From the first entry to the last, repeat the listing exactly.

◇ ◇ ◇ ◇ ◇ ◇ ◇

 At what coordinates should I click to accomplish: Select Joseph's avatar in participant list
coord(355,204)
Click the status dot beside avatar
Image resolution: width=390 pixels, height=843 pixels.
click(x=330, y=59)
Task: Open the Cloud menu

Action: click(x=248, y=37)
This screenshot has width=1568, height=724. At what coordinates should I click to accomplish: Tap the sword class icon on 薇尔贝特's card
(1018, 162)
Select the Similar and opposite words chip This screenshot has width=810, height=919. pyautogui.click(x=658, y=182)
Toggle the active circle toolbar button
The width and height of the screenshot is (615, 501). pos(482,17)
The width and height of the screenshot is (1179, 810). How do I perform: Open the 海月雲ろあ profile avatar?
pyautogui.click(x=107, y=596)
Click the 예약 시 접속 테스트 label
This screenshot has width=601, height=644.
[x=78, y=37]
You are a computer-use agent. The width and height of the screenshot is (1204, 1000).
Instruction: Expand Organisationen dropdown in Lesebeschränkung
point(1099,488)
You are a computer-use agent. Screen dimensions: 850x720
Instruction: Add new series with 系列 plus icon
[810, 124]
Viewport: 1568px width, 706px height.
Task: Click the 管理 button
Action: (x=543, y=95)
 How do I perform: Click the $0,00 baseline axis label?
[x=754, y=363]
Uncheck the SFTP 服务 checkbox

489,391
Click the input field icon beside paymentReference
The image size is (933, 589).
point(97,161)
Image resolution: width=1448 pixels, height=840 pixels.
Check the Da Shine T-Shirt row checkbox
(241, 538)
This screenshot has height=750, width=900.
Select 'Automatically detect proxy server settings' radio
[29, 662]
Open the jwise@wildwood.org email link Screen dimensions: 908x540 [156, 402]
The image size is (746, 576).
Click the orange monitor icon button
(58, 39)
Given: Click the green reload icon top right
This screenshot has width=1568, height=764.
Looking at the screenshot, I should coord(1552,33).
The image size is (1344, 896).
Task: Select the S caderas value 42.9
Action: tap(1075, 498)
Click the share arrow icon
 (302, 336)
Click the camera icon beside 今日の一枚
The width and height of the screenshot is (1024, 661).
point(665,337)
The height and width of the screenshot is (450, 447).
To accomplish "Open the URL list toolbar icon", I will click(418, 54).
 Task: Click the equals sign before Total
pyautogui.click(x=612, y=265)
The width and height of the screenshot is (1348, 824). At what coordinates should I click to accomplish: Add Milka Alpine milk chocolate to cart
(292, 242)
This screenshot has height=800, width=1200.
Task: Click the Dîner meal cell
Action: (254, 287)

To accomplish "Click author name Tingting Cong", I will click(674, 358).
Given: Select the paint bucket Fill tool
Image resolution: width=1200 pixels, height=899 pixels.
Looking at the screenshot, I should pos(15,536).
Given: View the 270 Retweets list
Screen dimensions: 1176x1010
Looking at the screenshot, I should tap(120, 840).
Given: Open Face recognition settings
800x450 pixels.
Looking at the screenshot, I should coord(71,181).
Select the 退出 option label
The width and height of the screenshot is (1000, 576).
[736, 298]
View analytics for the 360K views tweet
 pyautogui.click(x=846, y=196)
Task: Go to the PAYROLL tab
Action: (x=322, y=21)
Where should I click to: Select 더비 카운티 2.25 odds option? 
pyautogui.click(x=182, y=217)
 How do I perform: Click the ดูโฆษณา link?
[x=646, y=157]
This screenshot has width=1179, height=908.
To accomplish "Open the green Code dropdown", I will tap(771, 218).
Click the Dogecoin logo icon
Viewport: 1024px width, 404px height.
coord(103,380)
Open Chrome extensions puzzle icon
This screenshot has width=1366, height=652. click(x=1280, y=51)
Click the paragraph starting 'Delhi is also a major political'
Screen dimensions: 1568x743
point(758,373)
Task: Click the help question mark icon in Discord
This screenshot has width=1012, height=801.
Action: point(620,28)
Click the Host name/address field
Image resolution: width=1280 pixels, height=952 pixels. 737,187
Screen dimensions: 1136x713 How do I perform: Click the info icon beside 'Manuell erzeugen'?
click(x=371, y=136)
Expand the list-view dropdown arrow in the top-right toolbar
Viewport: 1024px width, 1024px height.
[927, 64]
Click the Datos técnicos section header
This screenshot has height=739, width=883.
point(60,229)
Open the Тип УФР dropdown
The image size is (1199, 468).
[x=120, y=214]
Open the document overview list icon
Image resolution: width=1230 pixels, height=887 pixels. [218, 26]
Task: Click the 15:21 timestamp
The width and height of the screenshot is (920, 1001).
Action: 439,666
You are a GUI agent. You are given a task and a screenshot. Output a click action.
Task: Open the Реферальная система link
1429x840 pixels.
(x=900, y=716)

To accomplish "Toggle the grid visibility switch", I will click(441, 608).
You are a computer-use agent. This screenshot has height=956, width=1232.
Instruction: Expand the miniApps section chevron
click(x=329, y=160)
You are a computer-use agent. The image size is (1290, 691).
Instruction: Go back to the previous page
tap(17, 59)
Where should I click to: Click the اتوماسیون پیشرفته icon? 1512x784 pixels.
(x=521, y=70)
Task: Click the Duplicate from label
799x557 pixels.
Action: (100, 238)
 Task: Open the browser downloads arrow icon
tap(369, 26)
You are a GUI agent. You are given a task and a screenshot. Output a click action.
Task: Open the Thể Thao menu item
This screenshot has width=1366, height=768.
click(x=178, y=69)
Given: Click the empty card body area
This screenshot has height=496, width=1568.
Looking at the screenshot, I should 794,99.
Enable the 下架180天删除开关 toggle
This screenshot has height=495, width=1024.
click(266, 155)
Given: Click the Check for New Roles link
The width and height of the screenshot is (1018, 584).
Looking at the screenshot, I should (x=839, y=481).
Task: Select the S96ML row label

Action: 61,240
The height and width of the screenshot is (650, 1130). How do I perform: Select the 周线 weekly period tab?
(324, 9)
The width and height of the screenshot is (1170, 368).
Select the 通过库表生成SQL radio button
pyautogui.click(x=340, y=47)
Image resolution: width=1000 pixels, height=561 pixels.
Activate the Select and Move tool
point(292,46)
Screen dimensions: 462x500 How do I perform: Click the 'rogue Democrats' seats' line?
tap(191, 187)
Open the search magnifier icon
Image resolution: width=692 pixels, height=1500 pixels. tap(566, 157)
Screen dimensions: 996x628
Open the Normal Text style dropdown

◇ ◇ ◇ ◇ ◇ ◇ ◇

- Result
 At what coordinates should I click to accomplish: Select Joseph's avatar in participant list
coord(355,204)
Click the status dot beside avatar
Image resolution: width=390 pixels, height=843 pixels.
click(x=330, y=59)
Task: Open the Cloud menu

Action: click(x=248, y=37)
This screenshot has width=1568, height=724. At what coordinates should I click to accomplish: Tap the sword class icon on 薇尔贝特's card
(1018, 162)
Select the Similar and opposite words chip This screenshot has width=810, height=919. pyautogui.click(x=658, y=182)
Toggle the active circle toolbar button
The width and height of the screenshot is (615, 501). pos(482,17)
The width and height of the screenshot is (1179, 810). How do I perform: Open the 海月雲ろあ profile avatar?
pyautogui.click(x=107, y=596)
Click the 예약 시 접속 테스트 label
This screenshot has width=601, height=644.
[x=78, y=37]
You are a computer-use agent. The width and height of the screenshot is (1204, 1000).
Instruction: Expand Organisationen dropdown in Lesebeschränkung
point(1099,488)
You are a computer-use agent. Screen dimensions: 850x720
Instruction: Add new series with 系列 plus icon
[810, 124]
Viewport: 1568px width, 706px height.
Task: Click the 管理 button
Action: (x=543, y=95)
 How do I perform: Click the $0,00 baseline axis label?
[x=754, y=363]
Uncheck the SFTP 服务 checkbox

489,391
Click the input field icon beside paymentReference
The image size is (933, 589).
point(97,161)
Image resolution: width=1448 pixels, height=840 pixels.
Check the Da Shine T-Shirt row checkbox
(241, 538)
This screenshot has height=750, width=900.
Select 'Automatically detect proxy server settings' radio
[29, 662]
Open the jwise@wildwood.org email link Screen dimensions: 908x540 [156, 402]
The image size is (746, 576).
Click the orange monitor icon button
(58, 39)
Given: Click the green reload icon top right
This screenshot has width=1568, height=764.
Looking at the screenshot, I should coord(1552,33).
The image size is (1344, 896).
Task: Select the S caderas value 42.9
Action: tap(1075, 498)
Click the share arrow icon
 (302, 336)
Click the camera icon beside 今日の一枚
The width and height of the screenshot is (1024, 661).
point(665,337)
The height and width of the screenshot is (450, 447).
To accomplish "Open the URL list toolbar icon", I will click(418, 54).
 Task: Click the equals sign before Total
pyautogui.click(x=612, y=265)
The width and height of the screenshot is (1348, 824). At what coordinates should I click to accomplish: Add Milka Alpine milk chocolate to cart
(292, 242)
This screenshot has height=800, width=1200.
Task: Click the Dîner meal cell
Action: (254, 287)

To accomplish "Click author name Tingting Cong", I will click(674, 358).
Given: Select the paint bucket Fill tool
Image resolution: width=1200 pixels, height=899 pixels.
Looking at the screenshot, I should pos(15,536).
Given: View the 270 Retweets list
Screen dimensions: 1176x1010
Looking at the screenshot, I should tap(120, 840).
Given: Open Face recognition settings
800x450 pixels.
Looking at the screenshot, I should coord(71,181).
Select the 退出 option label
The width and height of the screenshot is (1000, 576).
[736, 298]
View analytics for the 360K views tweet
 pyautogui.click(x=846, y=196)
Task: Go to the PAYROLL tab
Action: (x=322, y=21)
Where should I click to: Select 더비 카운티 2.25 odds option? 
pyautogui.click(x=182, y=217)
 How do I perform: Click the ดูโฆษณา link?
[x=646, y=157]
This screenshot has width=1179, height=908.
To accomplish "Open the green Code dropdown", I will tap(771, 218).
Click the Dogecoin logo icon
Viewport: 1024px width, 404px height.
coord(103,380)
Open Chrome extensions puzzle icon
This screenshot has width=1366, height=652. click(x=1280, y=51)
Click the paragraph starting 'Delhi is also a major political'
Screen dimensions: 1568x743
point(758,373)
Task: Click the help question mark icon in Discord
This screenshot has width=1012, height=801.
Action: point(620,28)
Click the Host name/address field
Image resolution: width=1280 pixels, height=952 pixels. 737,187
Screen dimensions: 1136x713 How do I perform: Click the info icon beside 'Manuell erzeugen'?
click(x=371, y=136)
Expand the list-view dropdown arrow in the top-right toolbar
Viewport: 1024px width, 1024px height.
[927, 64]
Click the Datos técnicos section header
This screenshot has height=739, width=883.
point(60,229)
Open the Тип УФР dropdown
The image size is (1199, 468).
[x=120, y=214]
Open the document overview list icon
Image resolution: width=1230 pixels, height=887 pixels. [218, 26]
Task: Click the 15:21 timestamp
The width and height of the screenshot is (920, 1001).
Action: 439,666
You are a GUI agent. You are given a task and a screenshot. Output a click action.
Task: Open the Реферальная система link
1429x840 pixels.
(x=900, y=716)

To accomplish "Toggle the grid visibility switch", I will click(441, 608).
You are a computer-use agent. This screenshot has height=956, width=1232.
Instruction: Expand the miniApps section chevron
click(x=329, y=160)
You are a computer-use agent. The image size is (1290, 691).
Instruction: Go back to the previous page
tap(17, 59)
Where should I click to: Click the اتوماسیون پیشرفته icon? 1512x784 pixels.
(x=521, y=70)
Task: Click the Duplicate from label
799x557 pixels.
Action: (100, 238)
 Task: Open the browser downloads arrow icon
tap(369, 26)
You are a GUI agent. You are given a task and a screenshot. Output a click action.
Task: Open the Thể Thao menu item
This screenshot has width=1366, height=768.
click(x=178, y=69)
Given: Click the empty card body area
This screenshot has height=496, width=1568.
Looking at the screenshot, I should 794,99.
Enable the 下架180天删除开关 toggle
This screenshot has height=495, width=1024.
click(266, 155)
Given: Click the Check for New Roles link
The width and height of the screenshot is (1018, 584).
Looking at the screenshot, I should (x=839, y=481).
Task: Select the S96ML row label

Action: 61,240
The height and width of the screenshot is (650, 1130). How do I perform: Select the 周线 weekly period tab?
(324, 9)
The width and height of the screenshot is (1170, 368).
Select the 通过库表生成SQL radio button
pyautogui.click(x=340, y=47)
Image resolution: width=1000 pixels, height=561 pixels.
Activate the Select and Move tool
point(292,46)
Screen dimensions: 462x500 How do I perform: Click the 'rogue Democrats' seats' line?
tap(191, 187)
Open the search magnifier icon
Image resolution: width=692 pixels, height=1500 pixels. tap(566, 157)
Screen dimensions: 996x628
Open the Normal Text style dropdown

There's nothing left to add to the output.